Despite extremely rapid and sophisticated molecular characterizations, the source
of the SARS virus remains speculative. The SARS-CoV proteins share little similarity
with the proteins of any of the three major existing serogroups of coronaviruses.
Various coronaviruses are well recognized for causing disease in animals—specifically,
infectious bronchitis in chickens, infectious peritonitis in cats, and diarrhea in
piglets and calves. However, the SARS-CoV had very little in common with any of these
well-studied pathogens. There is, however, mounting evidence to suggest that SARS-CoV
has a zoonotic origin. A promising lead arose when a SARS-CoV–like virus was isolated
from Himalayan palm civets found in the Guangdong live-animal market, and a subsequent
serosurvey study demonstrated viral titers among asymptomatic animal traders in Guangdong,
suggesting previous infection with a SARS-CoV–like virus [49], [50].
Speculation about a genetic reassortment of an animal coronavirus with further adaptation
to the human host is presently being evaluated. Certainly, a wild animal market could
provide the ideal setting for such reshuffling of genes among different wild animals
and eventually humans.
Evidence indicates that the introduction of SARS-CoV to humans was a fairly recent
event [51]. Epidemiologic studies have shown that at least 2 months before the outbreak
the virus was circulating in the capital of Guangdong, Guangzhou, a city noted for
its “wet markets” where wild game trade for human consumption is very popular. Food
handlers made up more than one third of the initial cases. Only half of the cases
could be attributed to contact with SARS patients, suggesting transmission from an
unknown reservoir [52].
The SARS pandemic catalyzed public health systems worldwide, and the economic costs
were staggering. Despite the most intensive epidemiologic investigations and emergency
response ever mounted against an infectious disease, the source of the agent remains
elusive, making it extremely difficult to predict when and where the next resurgence
may occur.

## ACTIVITY LIST
(a) In the passage on the origin of SARS, why do the epidemiologic findings point to transmission from an unknown reservoir?
(b) Extend the passage on the origin of SARS with a further paragraph that picks up after its last sentence.

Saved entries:
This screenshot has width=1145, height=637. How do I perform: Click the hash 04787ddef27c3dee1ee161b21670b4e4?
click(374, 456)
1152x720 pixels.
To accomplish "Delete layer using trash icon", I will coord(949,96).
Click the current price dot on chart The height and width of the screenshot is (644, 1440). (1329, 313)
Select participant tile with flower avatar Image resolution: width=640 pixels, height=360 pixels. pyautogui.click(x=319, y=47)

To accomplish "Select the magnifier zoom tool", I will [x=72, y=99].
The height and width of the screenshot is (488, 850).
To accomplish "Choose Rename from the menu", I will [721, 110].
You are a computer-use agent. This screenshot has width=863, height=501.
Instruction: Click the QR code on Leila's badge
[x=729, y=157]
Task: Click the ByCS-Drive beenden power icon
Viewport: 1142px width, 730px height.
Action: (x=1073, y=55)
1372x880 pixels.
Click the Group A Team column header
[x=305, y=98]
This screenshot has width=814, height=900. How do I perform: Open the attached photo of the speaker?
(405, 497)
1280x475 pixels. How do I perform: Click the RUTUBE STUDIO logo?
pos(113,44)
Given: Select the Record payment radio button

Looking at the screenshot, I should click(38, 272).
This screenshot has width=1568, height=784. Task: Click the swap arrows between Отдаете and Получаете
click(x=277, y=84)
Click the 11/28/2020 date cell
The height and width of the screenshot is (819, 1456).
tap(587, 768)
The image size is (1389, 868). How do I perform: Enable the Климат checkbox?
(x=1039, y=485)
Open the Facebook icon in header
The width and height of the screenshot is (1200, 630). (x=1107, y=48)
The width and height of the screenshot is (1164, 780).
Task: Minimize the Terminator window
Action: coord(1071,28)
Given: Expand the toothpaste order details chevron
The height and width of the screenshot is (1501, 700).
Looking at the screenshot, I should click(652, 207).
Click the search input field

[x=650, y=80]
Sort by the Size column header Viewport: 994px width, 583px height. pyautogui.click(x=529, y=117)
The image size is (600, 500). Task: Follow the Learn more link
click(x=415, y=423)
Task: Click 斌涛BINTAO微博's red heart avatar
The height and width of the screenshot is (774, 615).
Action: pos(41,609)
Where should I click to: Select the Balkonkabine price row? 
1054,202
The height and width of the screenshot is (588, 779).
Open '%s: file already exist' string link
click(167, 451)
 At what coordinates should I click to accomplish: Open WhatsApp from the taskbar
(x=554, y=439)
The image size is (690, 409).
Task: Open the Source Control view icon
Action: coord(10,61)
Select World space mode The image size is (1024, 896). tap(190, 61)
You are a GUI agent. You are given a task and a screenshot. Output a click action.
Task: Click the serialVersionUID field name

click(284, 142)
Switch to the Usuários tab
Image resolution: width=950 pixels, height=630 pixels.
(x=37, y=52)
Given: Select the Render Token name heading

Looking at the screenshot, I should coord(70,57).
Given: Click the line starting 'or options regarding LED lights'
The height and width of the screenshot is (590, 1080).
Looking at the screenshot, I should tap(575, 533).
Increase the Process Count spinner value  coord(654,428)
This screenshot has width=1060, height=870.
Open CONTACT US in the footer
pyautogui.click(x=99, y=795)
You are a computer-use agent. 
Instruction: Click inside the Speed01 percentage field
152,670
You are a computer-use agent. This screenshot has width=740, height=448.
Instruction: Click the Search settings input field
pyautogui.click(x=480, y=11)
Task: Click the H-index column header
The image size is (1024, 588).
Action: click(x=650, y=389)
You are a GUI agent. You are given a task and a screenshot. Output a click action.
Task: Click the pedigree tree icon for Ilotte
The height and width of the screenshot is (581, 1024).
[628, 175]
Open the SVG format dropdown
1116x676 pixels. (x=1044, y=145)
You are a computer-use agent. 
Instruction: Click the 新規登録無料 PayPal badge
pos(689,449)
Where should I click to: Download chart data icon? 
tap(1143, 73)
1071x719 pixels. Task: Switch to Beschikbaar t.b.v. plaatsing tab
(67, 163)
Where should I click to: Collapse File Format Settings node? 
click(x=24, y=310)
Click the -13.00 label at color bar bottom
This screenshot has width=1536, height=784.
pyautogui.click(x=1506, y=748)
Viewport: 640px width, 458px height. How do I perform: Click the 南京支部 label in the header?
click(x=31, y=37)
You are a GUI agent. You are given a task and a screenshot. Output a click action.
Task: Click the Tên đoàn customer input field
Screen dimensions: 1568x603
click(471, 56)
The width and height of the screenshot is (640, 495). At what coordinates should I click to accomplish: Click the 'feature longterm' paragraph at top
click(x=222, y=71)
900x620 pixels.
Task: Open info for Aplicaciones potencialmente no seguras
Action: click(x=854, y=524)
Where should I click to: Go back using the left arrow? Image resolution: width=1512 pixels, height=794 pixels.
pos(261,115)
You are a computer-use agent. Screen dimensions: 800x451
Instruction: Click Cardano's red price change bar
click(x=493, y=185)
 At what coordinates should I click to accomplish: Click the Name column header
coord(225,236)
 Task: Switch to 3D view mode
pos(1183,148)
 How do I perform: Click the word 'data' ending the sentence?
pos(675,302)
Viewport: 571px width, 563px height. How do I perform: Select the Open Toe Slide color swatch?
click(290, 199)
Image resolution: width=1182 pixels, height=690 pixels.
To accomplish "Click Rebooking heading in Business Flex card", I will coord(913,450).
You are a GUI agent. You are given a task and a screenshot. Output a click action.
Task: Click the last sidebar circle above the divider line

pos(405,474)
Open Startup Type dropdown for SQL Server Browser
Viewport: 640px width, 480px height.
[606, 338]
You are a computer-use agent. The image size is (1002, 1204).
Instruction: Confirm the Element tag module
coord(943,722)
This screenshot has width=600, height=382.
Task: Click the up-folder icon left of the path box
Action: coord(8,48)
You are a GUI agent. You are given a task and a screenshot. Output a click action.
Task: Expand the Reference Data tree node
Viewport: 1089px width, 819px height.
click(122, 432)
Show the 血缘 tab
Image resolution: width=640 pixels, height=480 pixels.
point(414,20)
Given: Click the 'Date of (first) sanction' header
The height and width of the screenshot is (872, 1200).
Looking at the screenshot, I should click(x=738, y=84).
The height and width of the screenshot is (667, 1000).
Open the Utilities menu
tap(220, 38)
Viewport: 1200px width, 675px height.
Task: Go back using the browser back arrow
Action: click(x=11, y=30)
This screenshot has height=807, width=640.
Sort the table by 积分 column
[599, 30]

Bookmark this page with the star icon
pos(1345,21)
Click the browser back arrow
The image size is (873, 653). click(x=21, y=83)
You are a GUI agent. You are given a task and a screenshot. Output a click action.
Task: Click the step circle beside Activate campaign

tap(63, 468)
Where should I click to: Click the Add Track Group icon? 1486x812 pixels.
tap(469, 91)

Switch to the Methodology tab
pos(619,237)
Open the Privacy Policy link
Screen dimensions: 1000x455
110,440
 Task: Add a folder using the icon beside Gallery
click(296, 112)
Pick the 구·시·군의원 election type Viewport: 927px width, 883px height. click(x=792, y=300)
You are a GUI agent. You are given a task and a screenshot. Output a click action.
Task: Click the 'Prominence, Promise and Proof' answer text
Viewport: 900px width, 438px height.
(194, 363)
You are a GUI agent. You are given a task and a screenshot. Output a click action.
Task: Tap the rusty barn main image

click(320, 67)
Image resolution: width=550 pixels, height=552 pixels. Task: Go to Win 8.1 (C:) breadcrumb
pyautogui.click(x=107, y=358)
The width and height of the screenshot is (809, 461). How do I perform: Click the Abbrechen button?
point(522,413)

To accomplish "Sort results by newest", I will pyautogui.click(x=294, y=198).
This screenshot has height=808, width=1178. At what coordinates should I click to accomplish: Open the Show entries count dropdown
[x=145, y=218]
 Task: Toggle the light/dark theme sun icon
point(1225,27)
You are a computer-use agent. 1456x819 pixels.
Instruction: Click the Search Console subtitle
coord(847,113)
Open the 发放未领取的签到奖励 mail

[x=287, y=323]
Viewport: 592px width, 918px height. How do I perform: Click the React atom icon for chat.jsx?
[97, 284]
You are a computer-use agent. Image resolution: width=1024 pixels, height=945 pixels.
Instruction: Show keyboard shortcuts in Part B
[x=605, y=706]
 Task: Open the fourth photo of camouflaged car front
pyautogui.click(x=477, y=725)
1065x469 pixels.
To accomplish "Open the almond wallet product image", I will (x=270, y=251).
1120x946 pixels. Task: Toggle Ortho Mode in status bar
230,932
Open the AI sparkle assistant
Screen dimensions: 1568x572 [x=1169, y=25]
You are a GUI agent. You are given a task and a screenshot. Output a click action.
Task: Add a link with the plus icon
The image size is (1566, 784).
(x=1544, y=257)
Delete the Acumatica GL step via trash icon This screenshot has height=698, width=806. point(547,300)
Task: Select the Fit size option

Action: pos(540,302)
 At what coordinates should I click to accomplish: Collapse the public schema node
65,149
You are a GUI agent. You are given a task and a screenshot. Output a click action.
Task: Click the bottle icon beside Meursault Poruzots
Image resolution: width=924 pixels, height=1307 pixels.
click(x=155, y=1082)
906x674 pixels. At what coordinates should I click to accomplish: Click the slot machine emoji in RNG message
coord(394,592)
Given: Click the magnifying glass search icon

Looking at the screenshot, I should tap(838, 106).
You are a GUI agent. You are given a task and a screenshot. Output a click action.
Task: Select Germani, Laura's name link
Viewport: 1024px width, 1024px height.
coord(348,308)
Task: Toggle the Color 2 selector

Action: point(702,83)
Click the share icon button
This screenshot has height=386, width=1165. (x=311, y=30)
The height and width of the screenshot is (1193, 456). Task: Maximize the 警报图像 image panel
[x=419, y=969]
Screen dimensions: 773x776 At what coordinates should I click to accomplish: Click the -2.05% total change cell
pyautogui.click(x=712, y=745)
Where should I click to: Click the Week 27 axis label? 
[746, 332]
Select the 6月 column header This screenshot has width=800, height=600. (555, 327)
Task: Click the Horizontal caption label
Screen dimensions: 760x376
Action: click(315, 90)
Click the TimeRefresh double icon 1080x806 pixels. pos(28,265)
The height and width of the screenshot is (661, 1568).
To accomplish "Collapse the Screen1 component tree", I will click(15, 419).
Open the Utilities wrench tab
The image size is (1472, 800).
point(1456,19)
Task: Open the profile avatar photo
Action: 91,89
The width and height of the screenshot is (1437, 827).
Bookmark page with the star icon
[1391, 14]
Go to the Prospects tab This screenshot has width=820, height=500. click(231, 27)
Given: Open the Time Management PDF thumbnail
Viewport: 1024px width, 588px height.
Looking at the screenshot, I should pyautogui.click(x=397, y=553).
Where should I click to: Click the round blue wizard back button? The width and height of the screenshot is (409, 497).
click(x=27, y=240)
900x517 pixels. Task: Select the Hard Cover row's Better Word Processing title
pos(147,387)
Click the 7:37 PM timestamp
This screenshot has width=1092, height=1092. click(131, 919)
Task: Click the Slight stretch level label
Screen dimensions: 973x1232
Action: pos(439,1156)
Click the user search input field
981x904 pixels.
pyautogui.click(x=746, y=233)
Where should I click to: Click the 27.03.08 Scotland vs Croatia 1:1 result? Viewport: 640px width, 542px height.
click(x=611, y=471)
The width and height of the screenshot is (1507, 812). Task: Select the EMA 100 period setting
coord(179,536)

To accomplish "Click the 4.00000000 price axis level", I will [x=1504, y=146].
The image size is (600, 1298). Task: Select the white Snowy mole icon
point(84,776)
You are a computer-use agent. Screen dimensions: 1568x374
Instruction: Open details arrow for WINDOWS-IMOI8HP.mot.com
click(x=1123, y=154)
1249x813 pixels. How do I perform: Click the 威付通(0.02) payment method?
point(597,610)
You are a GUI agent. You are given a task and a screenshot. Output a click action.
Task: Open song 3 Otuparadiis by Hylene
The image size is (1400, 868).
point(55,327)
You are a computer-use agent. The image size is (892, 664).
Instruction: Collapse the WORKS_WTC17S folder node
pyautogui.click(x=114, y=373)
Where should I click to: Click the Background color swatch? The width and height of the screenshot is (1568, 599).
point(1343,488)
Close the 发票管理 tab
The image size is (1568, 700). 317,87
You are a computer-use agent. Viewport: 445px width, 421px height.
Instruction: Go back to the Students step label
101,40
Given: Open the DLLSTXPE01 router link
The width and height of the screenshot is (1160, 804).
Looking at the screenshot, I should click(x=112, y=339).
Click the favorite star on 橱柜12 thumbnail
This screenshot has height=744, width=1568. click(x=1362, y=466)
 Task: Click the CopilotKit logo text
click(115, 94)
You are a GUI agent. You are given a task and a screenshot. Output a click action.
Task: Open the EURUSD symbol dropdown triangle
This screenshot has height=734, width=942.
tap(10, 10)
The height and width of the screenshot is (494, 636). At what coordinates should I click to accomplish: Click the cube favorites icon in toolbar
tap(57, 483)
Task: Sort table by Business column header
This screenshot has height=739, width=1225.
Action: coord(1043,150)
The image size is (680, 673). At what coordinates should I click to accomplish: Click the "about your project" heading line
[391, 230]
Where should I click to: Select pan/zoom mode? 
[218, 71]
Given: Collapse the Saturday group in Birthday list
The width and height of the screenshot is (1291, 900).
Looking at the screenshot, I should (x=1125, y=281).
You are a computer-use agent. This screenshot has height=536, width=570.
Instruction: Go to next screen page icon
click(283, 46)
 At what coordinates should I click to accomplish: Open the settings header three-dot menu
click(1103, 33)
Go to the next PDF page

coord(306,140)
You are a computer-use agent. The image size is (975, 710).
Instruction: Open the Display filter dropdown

## ANSWERS TO THE PROBLEMS
(a) Only half of the early cases could be traced to contact with SARS patients. That left the other half with no known human source, which suggests the virus was also reaching people from an unknown reservoir.

(b)
4
Summary
Wild game meat, livestock trading, pocket pets, and Arctic tapeworms—decades ago,
who would have envisioned that these disparate entities would be threaded together
in a great haiku of public health problems? Emerging diseases have created a new kaleidoscopic
lens through which we view the world. These emerging diseases will not only continue
to emerge but will probably do so at an ever-increasing rate. As was articulated in
a recent National Academies of Science report, myriad factors in our interconnected
global village are creating the microbial equivalent of a “perfect storm” [53]. However,
unlike a major climatic event, where various meteorologic forces converge to produce
a tempest, this microbial perfect storm will not subside. There will be no calm after
the epidemic; rather, the forces combining to create the perfect storm will continue
to collide, and the storm itself will be a recurring event.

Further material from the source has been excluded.